A refresher on the menstrual cycle

o Your cycle starts the first day of your bleeding – or menstruation – and ends when you bleed next. On average, this is between 24 and 38 days but of course there are several exceptions.
o Your hormones send signals back and forth between your brain and ovaries and fluctuate throughout your cycle.
o Follicular phase: Between the start of menstruation and ovulation, this is where an egg is prepared.
o Menstruation: When the egg from the previous cycle is not fertilized by a sperm cell during ovulation, the thickening of the uterine wall comes off. This results in bleeding.
o Ovulation: An egg is released, at this moment you are fertile.
o Proliferation phase: The uterine wall thickens in preparation of receiving a fertilized egg.
o Luteal phase/Secretory phase: After ovulation and before the next menstrual period, the body continues to prepare for a possible pregnancy. The uterine wall, due to hormonal signals from a fertilized egg, is completely ready to receive OR is just being prepared to abort.

Want to know more? Be sure to read this article

External factors such as menstrual care products can have a significant impact. But you can suspect where we are going… Unfortunately, not much research has been done on this subject. Of course, it’s not easy to research, because there are many factors to consider. But for Isala, the challenge is accepted!

At Isala, however, research never stops and since the start several projects have emerged that focus more on these external influences. Did you know that in my PhD I will be investigating the influence of underwear fabric on the vaginal microbiome? After all, underwear fabric has a very intimate contact with our vaginal microbiome, not surprising that this can have an influence, right? Only this has not been well studied yet. Some ‘association studies’ (i.e. no cause-and-effect) have been conducted but even here the conclusions are not unambiguous. And this is exactly what I want to investigate as a new team member of Isala. The same applies to menstrual care products such as panty liners and menstrual pads. There is little research on them and often they contradict each other or we don’t have enough evidence. Another reason to put menstrual hygiene in the spotlight I guess!

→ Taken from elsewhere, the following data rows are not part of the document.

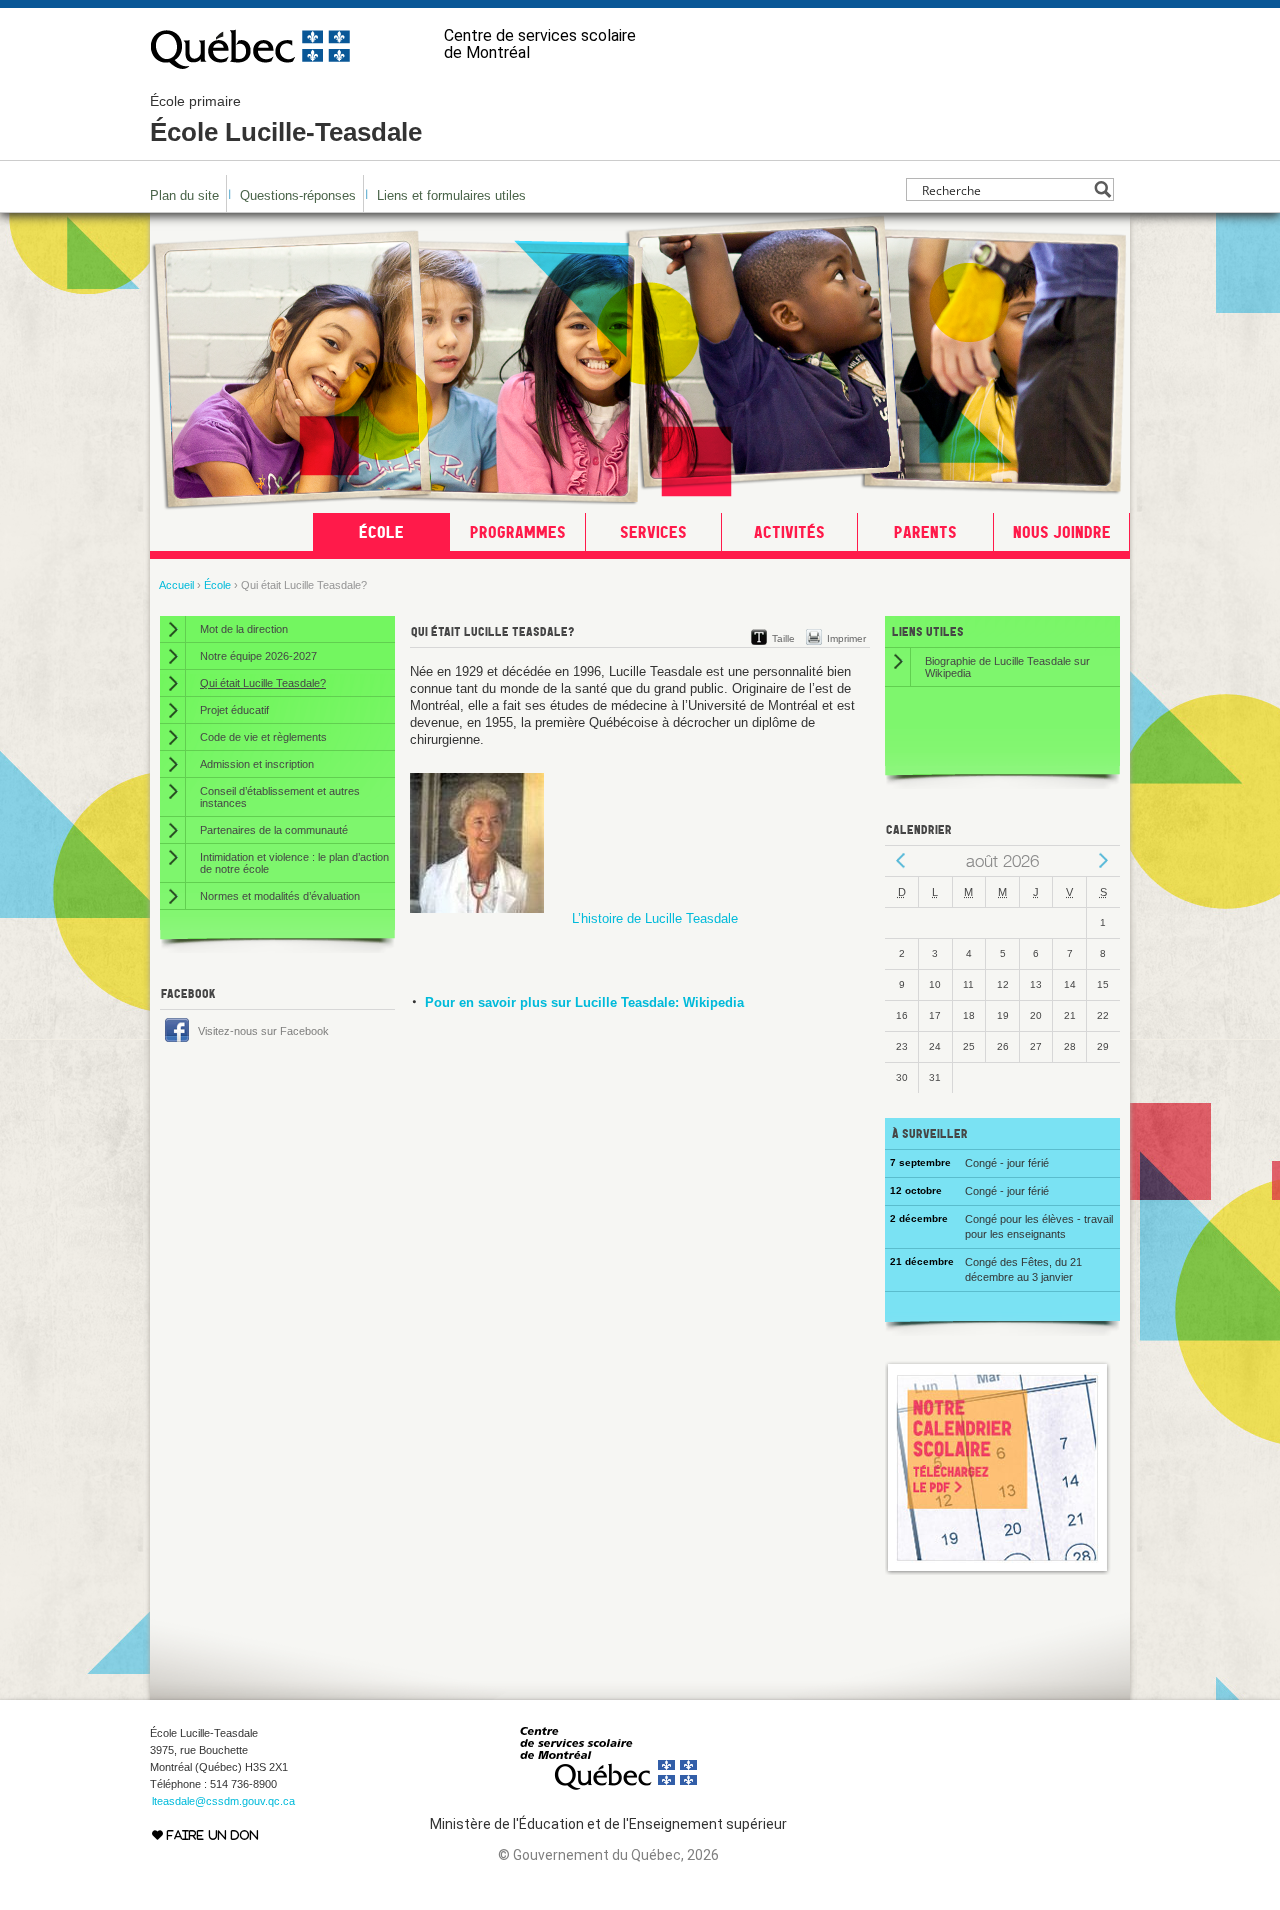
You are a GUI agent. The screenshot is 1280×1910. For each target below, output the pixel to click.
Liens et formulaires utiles (451, 195)
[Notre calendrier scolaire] (998, 1570)
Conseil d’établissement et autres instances (280, 797)
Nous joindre (1062, 532)
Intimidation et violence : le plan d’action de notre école (294, 863)
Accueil (176, 585)
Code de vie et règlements (263, 737)
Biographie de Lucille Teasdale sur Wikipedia (1007, 667)
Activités (789, 532)
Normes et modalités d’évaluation (280, 896)
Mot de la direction (244, 629)
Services (653, 532)
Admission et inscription (257, 764)
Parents (925, 532)
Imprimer (846, 638)
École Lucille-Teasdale (286, 120)
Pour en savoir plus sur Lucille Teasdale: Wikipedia (584, 1002)
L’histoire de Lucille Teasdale (655, 918)
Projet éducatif (234, 710)
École (381, 532)
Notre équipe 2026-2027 (258, 656)
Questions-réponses (298, 195)
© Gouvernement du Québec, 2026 (608, 1855)
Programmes (518, 532)
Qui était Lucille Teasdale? (263, 683)
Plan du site (184, 195)
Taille (783, 638)
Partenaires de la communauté (274, 830)
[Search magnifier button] (1102, 189)
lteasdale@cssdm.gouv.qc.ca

Period. To end our story, you too can do your part today on May 28th. A simple contribution from all of us is to make menstrual health and hygiene a topic of discussion in our immediate environment (with big and small people). WASH-united (WAter – Sanitation – Hygiene) is a global non-profit organization that created this Menstrual Hygiene Day. It brings together non-profits, governments, individuals, industry and media to highlight good menstrual health and hygiene for all women and girls. For example, they created a free education guide that teaches young children around the world about menstrual hygiene. And every year they organize an online campaign that encourages people to put this topic in the spotlight with free promotional material. So we are #WeAreCommitted, are you too?